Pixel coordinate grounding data
<<<<

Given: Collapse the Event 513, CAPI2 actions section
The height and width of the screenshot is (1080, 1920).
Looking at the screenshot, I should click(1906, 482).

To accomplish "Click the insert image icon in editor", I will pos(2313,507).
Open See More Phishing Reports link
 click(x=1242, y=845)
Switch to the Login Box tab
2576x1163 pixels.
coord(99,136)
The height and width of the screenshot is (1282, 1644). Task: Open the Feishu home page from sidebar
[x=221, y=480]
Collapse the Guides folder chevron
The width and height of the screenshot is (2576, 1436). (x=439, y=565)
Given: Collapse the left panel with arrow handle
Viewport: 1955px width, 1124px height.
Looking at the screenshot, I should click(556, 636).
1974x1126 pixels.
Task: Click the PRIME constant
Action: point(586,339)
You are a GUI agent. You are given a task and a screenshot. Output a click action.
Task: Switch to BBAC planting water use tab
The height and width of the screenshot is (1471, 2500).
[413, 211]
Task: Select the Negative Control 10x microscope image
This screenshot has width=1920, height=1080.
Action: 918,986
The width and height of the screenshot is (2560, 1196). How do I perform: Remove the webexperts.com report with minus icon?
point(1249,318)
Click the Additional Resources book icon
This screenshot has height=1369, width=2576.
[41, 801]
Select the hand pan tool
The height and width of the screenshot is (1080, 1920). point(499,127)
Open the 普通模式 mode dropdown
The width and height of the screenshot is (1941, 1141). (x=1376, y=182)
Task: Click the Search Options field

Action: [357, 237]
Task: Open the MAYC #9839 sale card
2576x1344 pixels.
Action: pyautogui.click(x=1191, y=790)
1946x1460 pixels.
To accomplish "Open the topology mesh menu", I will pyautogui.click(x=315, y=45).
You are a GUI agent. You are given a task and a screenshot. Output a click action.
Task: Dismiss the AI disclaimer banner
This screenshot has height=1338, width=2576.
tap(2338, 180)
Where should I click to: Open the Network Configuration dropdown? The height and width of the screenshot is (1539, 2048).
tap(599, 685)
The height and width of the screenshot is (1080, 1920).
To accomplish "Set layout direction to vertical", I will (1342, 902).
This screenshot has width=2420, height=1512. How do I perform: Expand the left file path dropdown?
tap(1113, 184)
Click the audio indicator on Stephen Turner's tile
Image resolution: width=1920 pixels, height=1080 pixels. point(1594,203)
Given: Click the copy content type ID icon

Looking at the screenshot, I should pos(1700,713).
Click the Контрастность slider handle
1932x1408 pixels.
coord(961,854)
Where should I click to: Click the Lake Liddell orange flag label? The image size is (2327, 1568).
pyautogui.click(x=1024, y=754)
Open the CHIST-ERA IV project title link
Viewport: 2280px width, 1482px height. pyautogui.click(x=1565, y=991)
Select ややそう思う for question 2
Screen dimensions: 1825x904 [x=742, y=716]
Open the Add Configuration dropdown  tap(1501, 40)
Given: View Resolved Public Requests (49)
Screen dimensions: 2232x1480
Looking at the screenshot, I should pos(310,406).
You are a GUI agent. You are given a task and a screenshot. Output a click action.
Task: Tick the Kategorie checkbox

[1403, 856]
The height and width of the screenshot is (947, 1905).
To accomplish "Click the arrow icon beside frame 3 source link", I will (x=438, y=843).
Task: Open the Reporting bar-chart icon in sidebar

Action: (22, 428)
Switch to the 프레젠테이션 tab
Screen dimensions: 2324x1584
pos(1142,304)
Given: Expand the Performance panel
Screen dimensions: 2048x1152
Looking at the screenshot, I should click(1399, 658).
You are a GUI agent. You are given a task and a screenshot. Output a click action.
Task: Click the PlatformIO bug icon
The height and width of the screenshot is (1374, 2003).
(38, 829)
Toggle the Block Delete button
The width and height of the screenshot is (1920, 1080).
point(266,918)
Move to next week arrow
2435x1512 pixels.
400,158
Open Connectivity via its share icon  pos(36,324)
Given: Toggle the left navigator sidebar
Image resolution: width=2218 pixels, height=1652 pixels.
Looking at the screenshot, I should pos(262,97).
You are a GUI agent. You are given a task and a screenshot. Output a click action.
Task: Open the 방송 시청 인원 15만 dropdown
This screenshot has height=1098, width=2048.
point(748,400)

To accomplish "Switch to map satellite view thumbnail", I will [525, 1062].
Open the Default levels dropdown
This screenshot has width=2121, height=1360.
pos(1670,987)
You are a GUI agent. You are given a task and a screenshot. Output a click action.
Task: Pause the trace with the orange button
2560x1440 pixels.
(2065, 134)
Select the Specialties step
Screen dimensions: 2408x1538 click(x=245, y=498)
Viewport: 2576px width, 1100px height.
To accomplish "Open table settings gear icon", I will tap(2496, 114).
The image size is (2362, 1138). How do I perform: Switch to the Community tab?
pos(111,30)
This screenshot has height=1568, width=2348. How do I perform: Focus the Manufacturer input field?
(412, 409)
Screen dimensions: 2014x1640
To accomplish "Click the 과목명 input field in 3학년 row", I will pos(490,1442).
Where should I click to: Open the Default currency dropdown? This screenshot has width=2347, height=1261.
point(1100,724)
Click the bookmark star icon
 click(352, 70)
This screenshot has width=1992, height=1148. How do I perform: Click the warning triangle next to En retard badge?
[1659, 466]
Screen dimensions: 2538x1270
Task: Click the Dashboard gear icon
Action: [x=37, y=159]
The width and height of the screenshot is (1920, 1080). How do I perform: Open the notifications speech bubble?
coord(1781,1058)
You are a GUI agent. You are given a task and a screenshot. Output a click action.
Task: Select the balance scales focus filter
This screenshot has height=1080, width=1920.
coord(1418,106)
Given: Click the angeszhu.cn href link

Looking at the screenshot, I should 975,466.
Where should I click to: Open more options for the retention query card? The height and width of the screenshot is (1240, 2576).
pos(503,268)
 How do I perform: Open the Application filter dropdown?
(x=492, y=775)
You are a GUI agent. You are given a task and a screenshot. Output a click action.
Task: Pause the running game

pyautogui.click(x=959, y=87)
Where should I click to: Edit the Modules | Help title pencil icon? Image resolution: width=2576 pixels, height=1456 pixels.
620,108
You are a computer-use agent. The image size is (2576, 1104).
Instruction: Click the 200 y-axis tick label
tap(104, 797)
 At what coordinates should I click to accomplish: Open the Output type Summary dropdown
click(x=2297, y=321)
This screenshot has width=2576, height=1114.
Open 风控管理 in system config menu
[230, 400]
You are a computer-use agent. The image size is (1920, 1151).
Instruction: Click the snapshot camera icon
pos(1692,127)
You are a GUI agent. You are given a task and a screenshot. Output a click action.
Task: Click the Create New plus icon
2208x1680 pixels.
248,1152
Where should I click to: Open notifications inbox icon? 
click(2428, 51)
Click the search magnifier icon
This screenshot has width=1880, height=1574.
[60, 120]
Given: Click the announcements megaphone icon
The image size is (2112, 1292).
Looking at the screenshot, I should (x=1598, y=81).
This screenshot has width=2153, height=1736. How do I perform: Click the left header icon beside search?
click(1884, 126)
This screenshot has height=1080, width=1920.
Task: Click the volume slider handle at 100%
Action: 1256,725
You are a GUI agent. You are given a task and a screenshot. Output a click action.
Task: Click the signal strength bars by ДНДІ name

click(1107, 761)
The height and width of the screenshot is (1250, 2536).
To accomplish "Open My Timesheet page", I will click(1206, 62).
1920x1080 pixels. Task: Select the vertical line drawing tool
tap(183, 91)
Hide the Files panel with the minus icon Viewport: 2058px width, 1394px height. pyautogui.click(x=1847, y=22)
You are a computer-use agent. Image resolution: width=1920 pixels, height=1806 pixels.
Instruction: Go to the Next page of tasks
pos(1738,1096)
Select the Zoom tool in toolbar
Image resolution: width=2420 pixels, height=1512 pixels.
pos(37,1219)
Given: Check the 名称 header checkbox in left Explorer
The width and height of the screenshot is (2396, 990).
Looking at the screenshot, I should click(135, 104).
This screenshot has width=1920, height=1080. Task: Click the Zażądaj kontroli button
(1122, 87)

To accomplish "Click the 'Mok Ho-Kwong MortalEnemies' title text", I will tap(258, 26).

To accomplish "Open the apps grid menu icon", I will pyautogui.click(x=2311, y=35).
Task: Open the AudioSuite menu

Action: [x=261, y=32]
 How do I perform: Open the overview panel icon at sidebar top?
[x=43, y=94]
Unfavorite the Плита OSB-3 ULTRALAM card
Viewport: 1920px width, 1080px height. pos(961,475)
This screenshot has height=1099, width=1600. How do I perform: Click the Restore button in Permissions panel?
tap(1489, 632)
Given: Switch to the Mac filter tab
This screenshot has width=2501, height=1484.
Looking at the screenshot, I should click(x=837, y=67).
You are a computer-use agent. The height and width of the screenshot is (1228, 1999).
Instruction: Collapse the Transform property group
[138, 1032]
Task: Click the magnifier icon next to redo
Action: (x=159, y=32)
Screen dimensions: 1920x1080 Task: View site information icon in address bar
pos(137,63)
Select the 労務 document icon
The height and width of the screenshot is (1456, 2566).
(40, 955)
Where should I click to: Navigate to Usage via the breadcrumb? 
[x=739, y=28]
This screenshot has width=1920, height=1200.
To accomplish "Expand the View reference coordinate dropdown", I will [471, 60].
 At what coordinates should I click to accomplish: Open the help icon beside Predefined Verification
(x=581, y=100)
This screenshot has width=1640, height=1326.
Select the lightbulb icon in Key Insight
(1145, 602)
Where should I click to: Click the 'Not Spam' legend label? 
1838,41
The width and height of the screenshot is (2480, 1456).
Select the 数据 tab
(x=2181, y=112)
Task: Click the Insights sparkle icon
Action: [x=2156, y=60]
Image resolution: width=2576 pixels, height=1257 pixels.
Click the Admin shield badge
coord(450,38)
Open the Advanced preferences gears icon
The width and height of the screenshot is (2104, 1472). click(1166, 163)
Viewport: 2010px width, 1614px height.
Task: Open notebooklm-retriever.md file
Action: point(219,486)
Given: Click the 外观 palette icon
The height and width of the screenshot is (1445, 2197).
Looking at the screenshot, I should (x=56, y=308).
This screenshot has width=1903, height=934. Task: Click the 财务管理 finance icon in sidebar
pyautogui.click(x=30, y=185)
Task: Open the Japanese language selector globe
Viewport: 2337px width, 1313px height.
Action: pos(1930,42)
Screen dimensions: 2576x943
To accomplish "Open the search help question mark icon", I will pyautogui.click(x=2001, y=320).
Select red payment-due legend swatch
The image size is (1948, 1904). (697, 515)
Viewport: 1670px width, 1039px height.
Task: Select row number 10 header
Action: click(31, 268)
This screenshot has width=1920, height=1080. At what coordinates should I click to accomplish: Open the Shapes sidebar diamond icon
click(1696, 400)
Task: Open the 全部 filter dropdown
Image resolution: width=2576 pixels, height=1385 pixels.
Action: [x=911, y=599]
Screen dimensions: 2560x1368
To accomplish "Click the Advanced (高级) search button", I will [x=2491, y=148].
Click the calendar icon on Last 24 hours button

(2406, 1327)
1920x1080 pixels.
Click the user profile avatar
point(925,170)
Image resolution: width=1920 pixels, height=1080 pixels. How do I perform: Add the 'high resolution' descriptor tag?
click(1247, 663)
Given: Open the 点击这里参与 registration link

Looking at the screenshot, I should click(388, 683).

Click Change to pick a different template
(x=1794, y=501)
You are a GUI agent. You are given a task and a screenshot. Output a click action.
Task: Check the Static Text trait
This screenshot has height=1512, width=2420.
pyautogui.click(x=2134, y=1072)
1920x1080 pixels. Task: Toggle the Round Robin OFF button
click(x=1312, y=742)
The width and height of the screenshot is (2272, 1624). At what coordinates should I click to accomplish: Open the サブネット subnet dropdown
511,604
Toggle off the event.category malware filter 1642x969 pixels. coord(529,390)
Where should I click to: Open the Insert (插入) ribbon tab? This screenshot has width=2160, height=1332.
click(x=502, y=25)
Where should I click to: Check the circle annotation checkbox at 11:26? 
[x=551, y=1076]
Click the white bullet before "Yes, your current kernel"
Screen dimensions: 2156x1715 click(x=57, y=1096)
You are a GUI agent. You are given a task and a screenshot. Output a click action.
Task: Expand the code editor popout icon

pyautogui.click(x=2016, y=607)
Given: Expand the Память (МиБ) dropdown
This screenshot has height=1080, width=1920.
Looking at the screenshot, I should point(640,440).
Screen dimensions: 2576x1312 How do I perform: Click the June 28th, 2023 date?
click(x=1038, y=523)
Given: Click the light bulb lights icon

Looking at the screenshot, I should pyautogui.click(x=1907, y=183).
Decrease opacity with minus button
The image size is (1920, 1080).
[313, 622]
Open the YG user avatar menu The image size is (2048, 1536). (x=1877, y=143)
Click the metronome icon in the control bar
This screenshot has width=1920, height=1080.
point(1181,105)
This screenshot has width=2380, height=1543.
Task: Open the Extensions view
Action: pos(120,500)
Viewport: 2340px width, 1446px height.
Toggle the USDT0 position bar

>>>>

## EXERCISE OBJECTIVE
Whenever a line in the records above contains the string "arrow", copy that line.

## REPLY
Given: Collapse the left panel with arrow handle
To accomplish "Click the arrow icon beside frame 3 source link", I will (x=438, y=843).
Move to next week arrow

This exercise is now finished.